Our program in Python that applies the Canny edge detection filter and identifies changes in the NEOSSat images from one frame to the next.
Now that we had implemented an edge detection filter we were able to use this new, filtered image to detect the movement of astronomical bodies. The NEOSSat takes images at set intervals of time. Moving objects in space appear in different locations in each new image taken by the NEOSSat. On the other hand, stars and objects in the distance appear stationary. Upon realizing this, we wrote a program that tracked changes in the frame of each image that the NEOSSat took. By doing so, we were able to identify which objects moved and which objects didn’t move. An example of this can be seen below:
By tracking these changes over the course of several, consecutive images we start to see a better picture of what is and isn’t moving. This is a visual of only those objects that have moved in frame:
We realized that this would not be sufficient to understand what is actually happening in space! So, we decided to implement a second visualization technique: False Colour Time-lapses in order to make it easier to understand NEOSSat data. False colour was first used when radio astronomers were generating images of sources. They would essentially get images that had different shades of grey – ranging from black to pure white. Different shades of grey were representative of a radio emission with a particular intensity. Now, when looking at a photograph, the human eye can only distinguish about 16 shades of grey from one another. However, by using a range of false colours we can often bring out details in an image that we might otherwise miss. The steps below detail how we went about not just applying a false colour but also creating a time lapse of the NEOSSat images.

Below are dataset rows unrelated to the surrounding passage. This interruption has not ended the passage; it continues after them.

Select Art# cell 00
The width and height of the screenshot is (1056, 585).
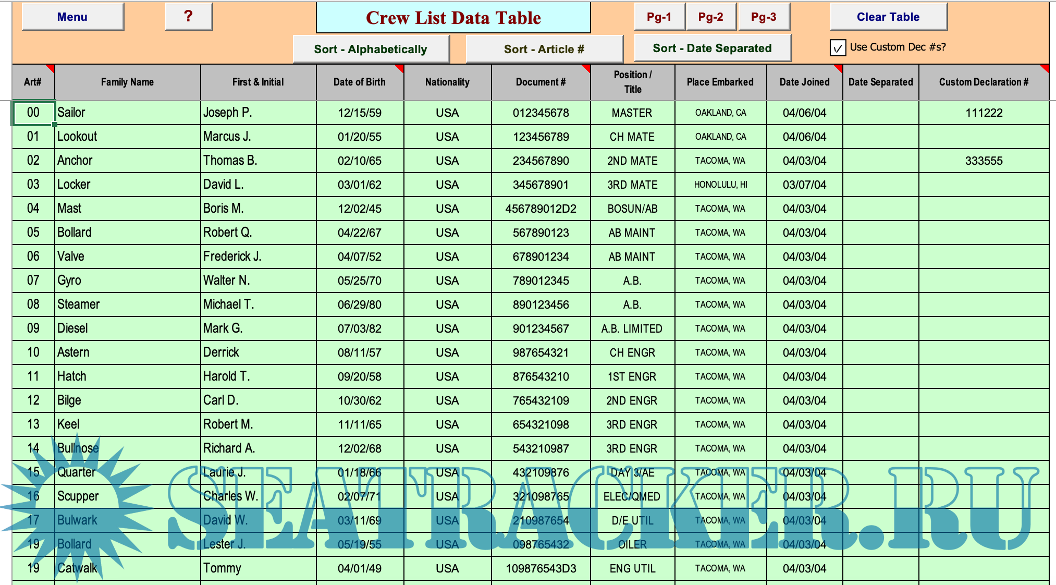pyautogui.click(x=33, y=113)
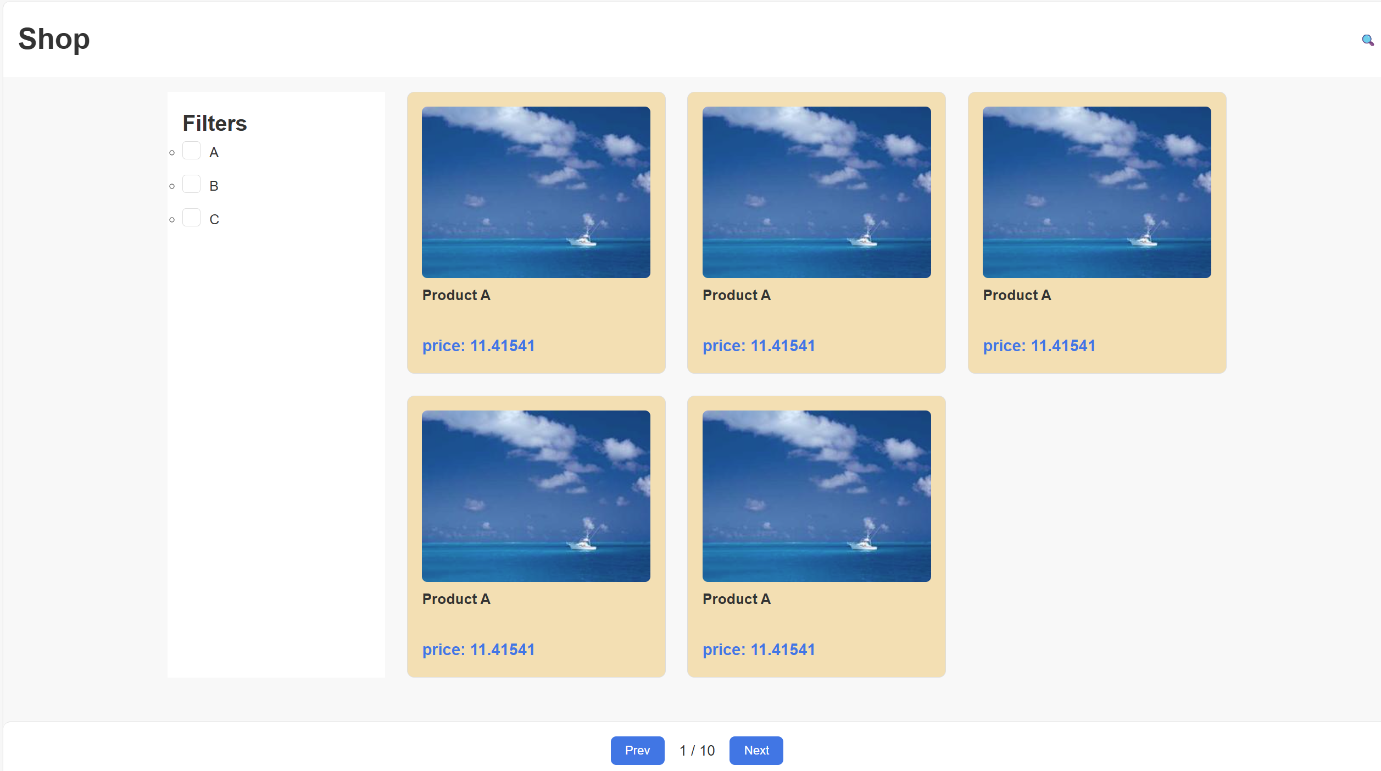Click the search magnifier icon
Image resolution: width=1381 pixels, height=771 pixels.
point(1367,40)
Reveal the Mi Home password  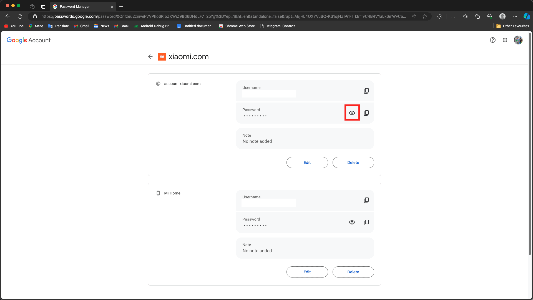click(x=352, y=223)
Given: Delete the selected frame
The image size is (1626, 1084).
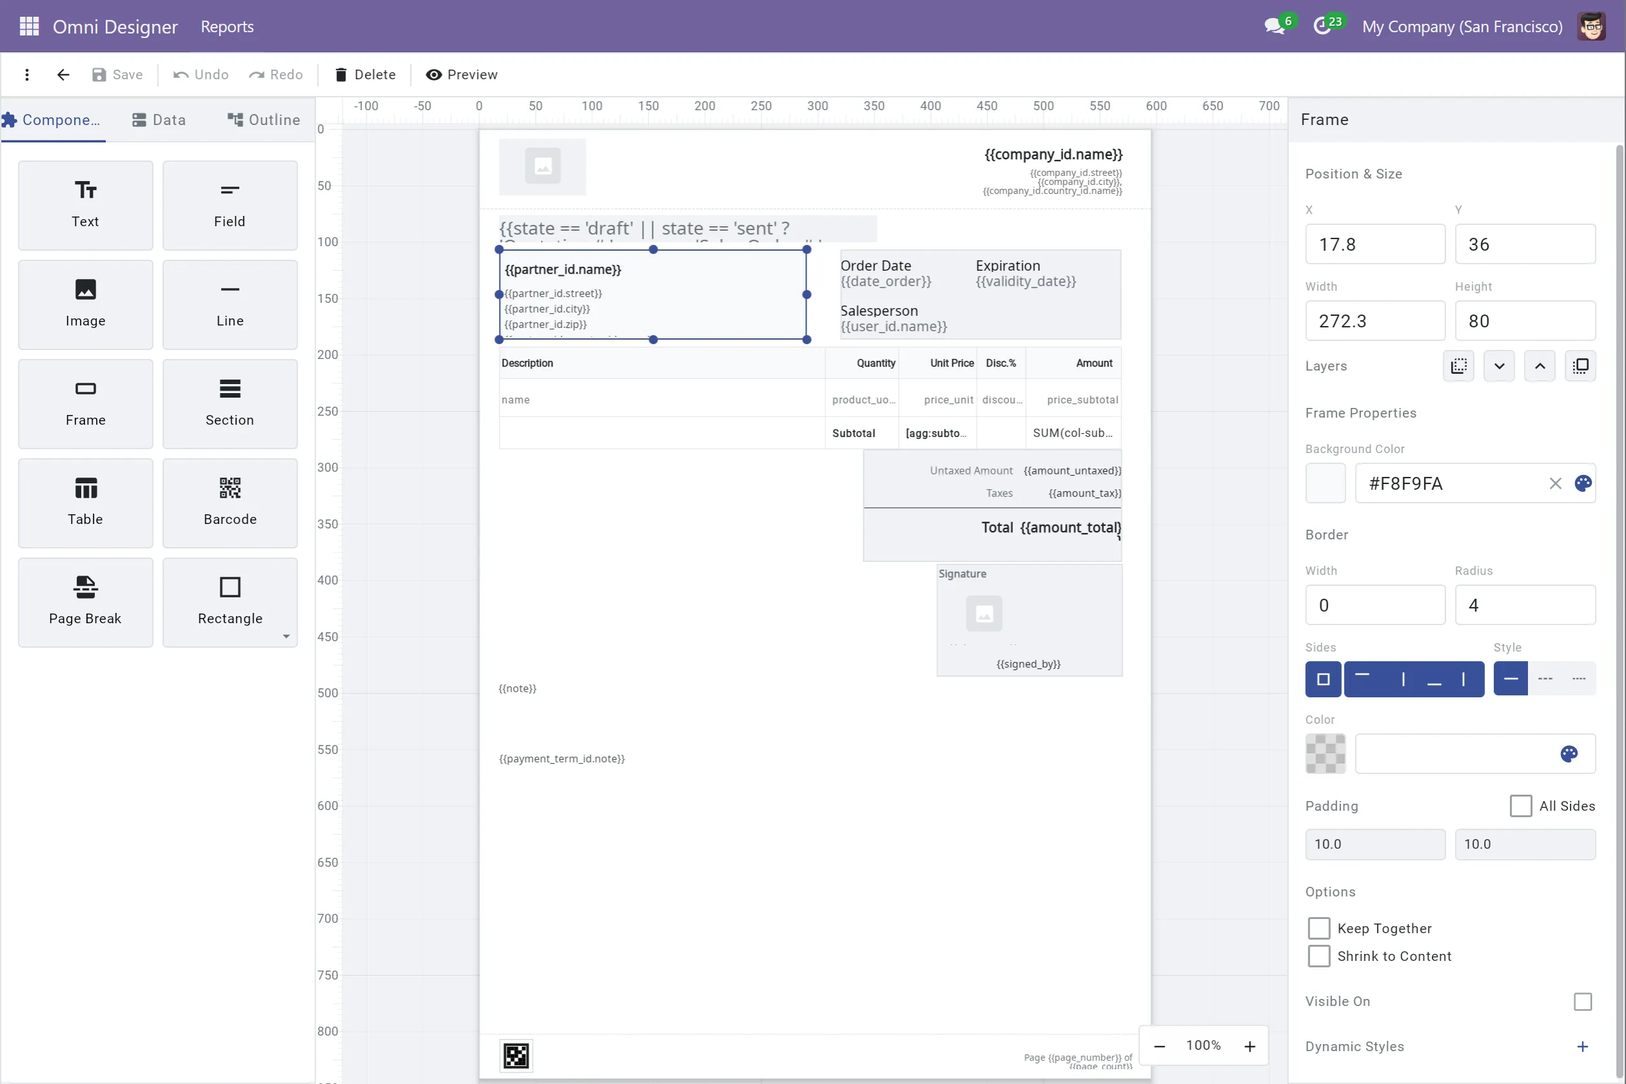Looking at the screenshot, I should [364, 75].
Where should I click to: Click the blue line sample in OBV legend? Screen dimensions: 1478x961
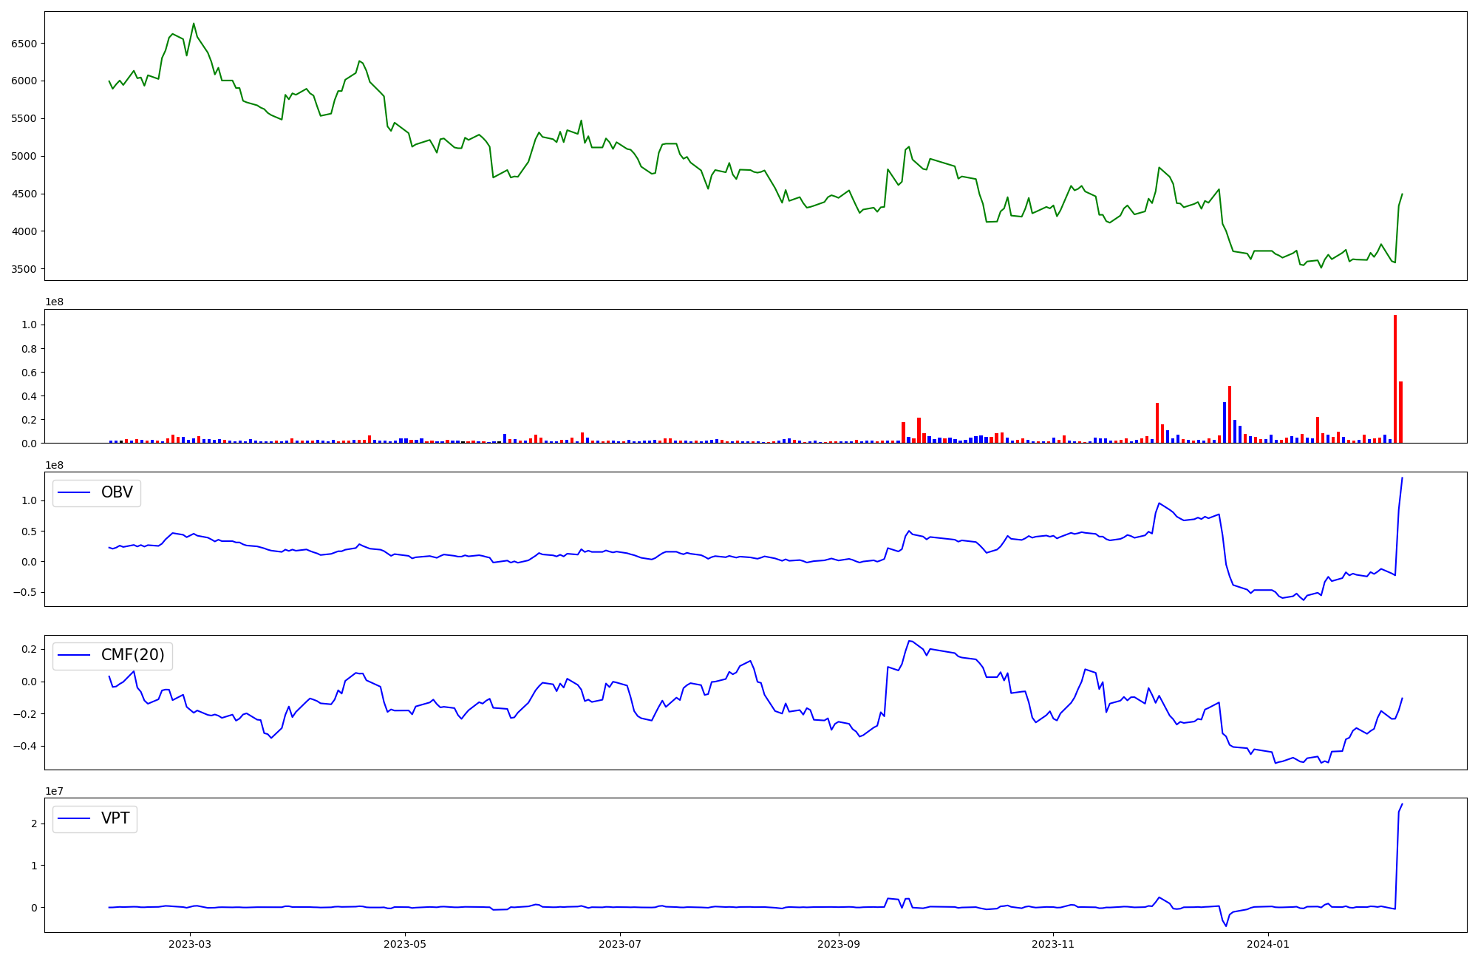(74, 493)
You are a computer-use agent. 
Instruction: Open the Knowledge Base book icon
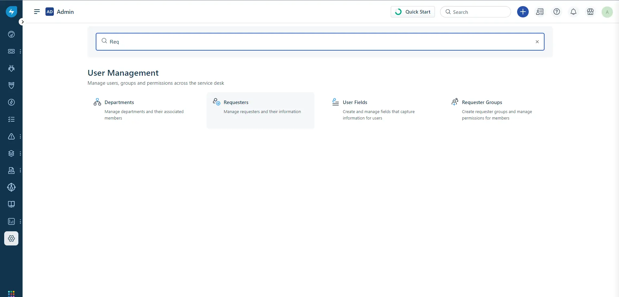point(11,204)
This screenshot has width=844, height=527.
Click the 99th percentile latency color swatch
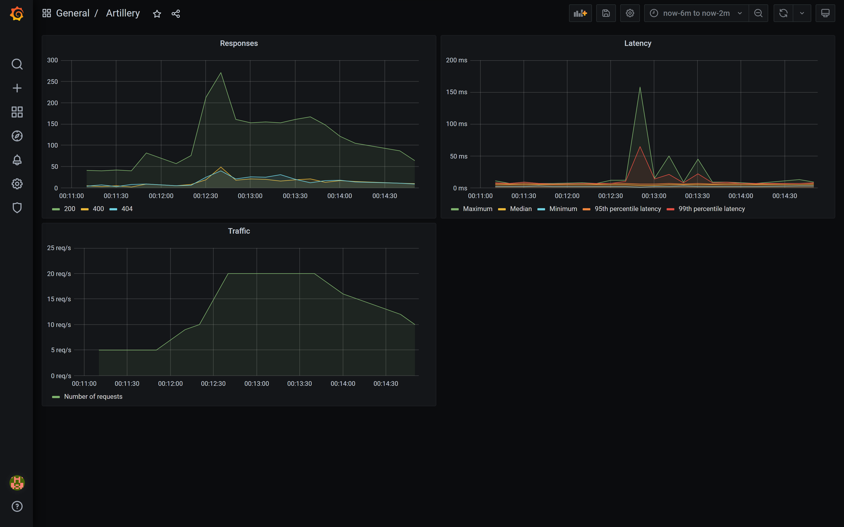click(670, 209)
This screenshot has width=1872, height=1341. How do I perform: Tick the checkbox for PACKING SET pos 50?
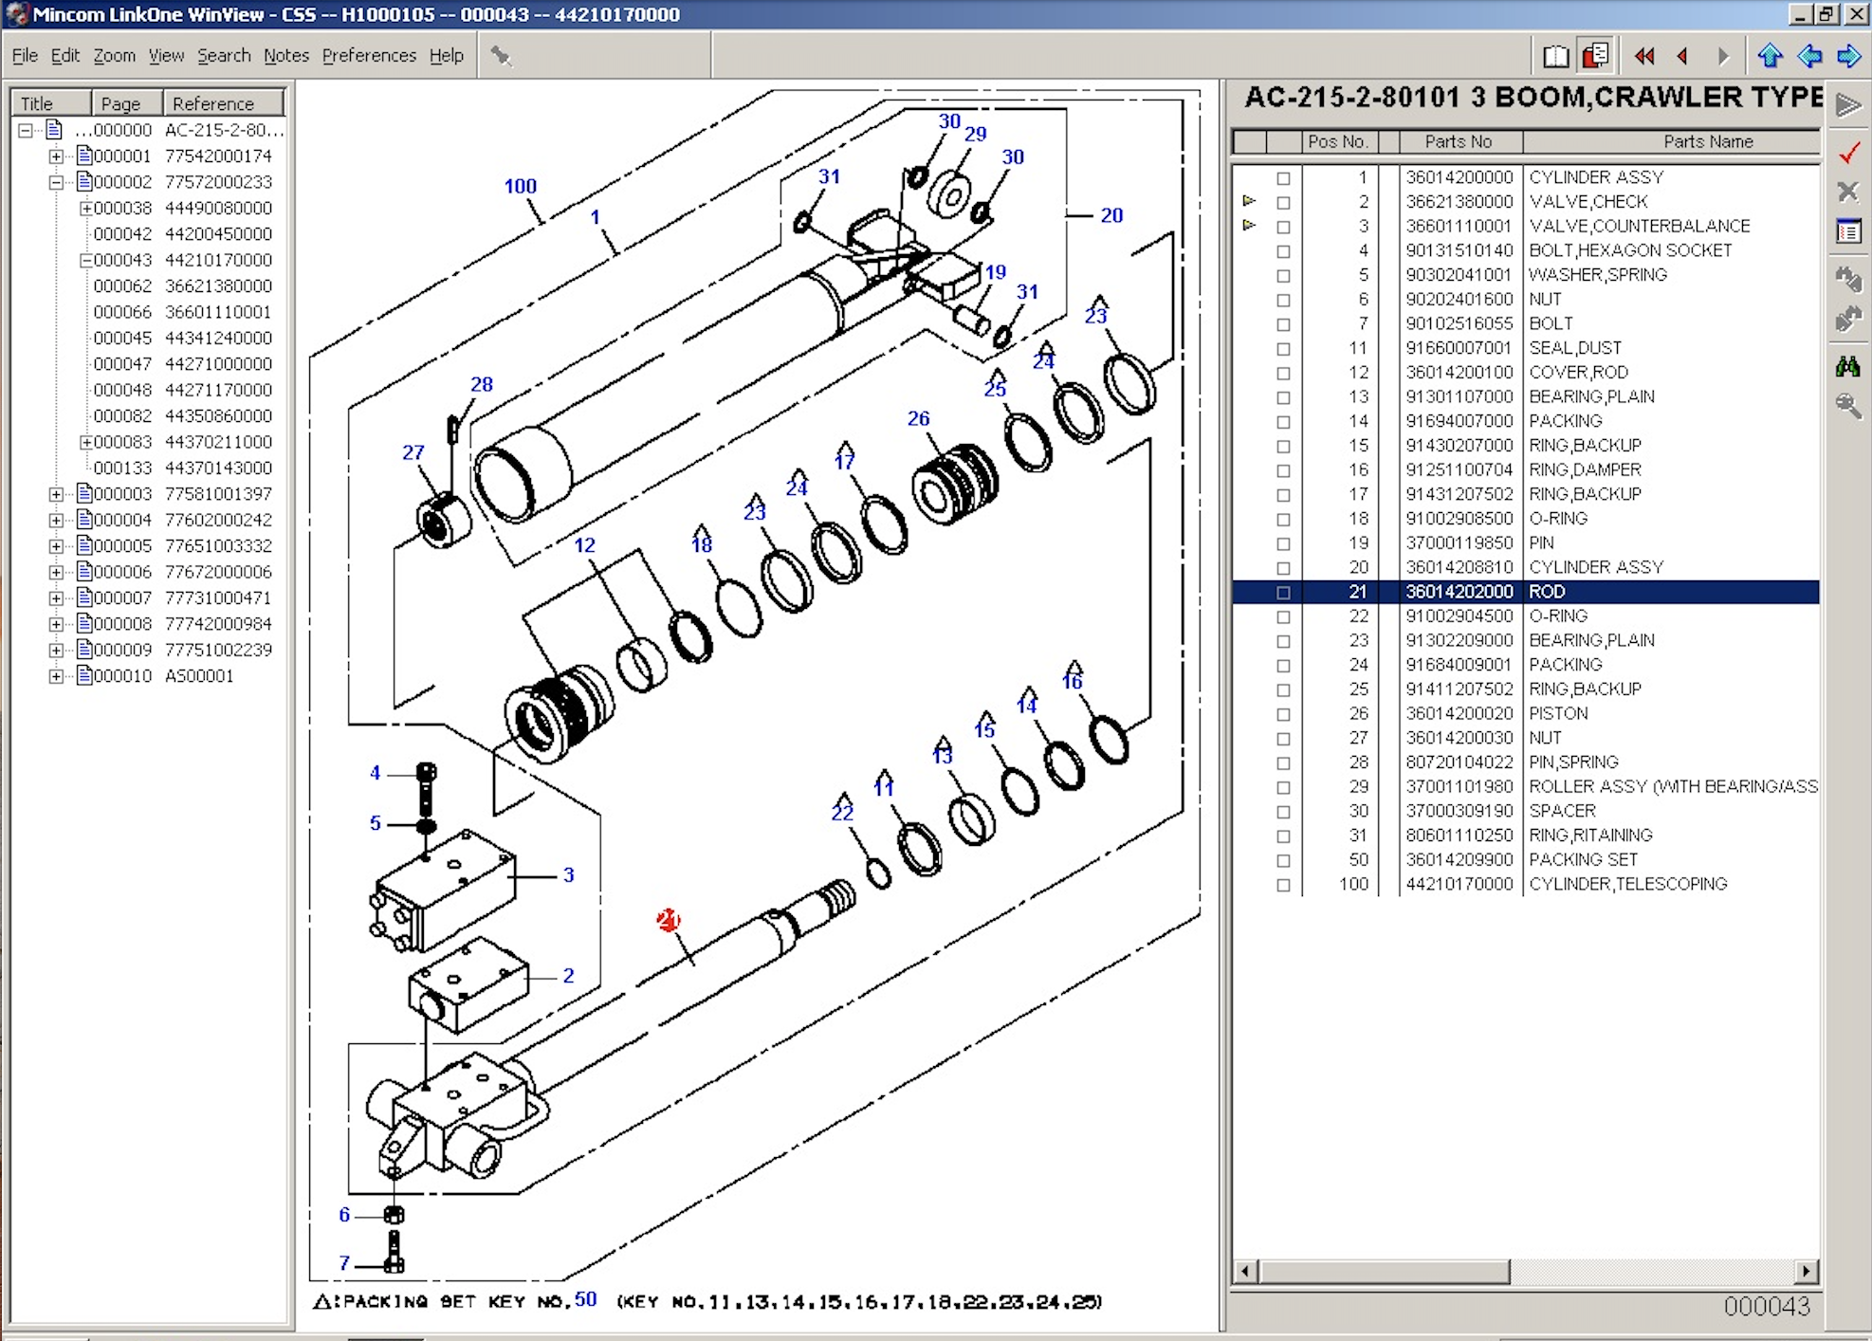click(1285, 859)
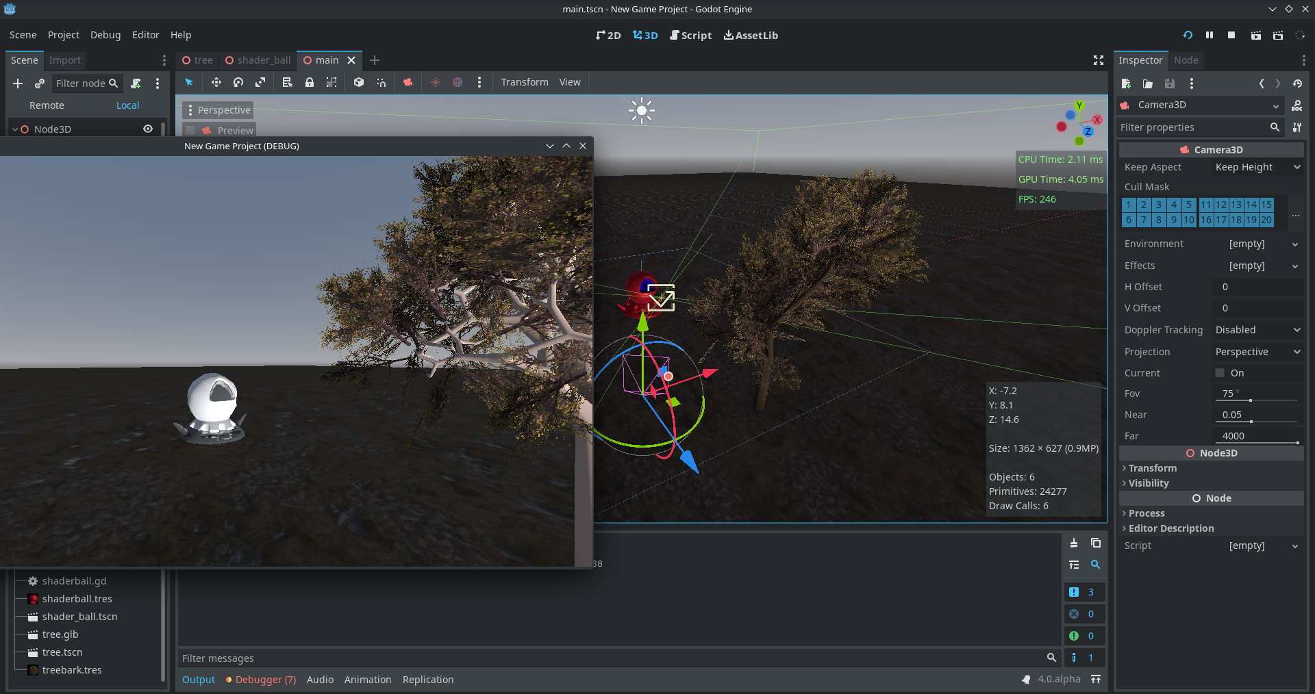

We began by writing a program that accessed the NEOSSat database:
After creating a function that could return the images (and the metadata associated with each image) that the NEOSSat had taken, the next step was to apply a colour map to the images. We decided to select the viridis colourmap (shown below), a perceptually uniform colourmap that makes looking at space easy on the human eye.
The result of applying the viridis colourmap to the NEOSSat images was a much more effective visualization of the given data set. The following is an example of a false colour time lapse generated using our program:
A false colour timelapse of Asteroid CK19D010.
The only thing left was to make all this accessible to the scientific community, ordinary citizens, asteroid gazers and anyone else interested in NEOSSat data! To do that I created a web interface where our program and the NEOSSat visualizations are stored:
So what are the key takeaways from this project?
Firstly, I gained a deeper understanding of how segmentation and edge detection works. While creating AstroTech, I read a paper titled “Which Edges Matter?” that further explained when and where different segmentation techniques are most effectively utilized. The applications of the preprocessing my team and I did here can also be applied to a range of machine learning and computer vision projects as well.
Next, I realized that the data provided by the CSA, though it was extensive, had its limitations and shortcomings as well. When given such a situation in the real world the effectiveness of one’s preprocessing significantly impacts what can be done with the data later on.
We live in an age with large amount of data! It is highly important to find visualization techniques for such data to be understood. Only through techniques such as edge segmentation, the generation of false colour time lapses, and the creation of an easy to use user interface, among other techniques can the data we collect be of any use.
Finally, I also think it is worth considering unconventional methods of data processing and visualization in such problem areas. For example, there is the potential to use machine learning to do the classification of bodies in space and augmented reality to create a more intuitive visualization of NEOSSat data. Of course, as is the case with most things, we operate under constrained time, knowledge and resources. Nevertheless, I believe it is important to innovate and think outside the confines of what is typically done in any field for that is how progress is achieved!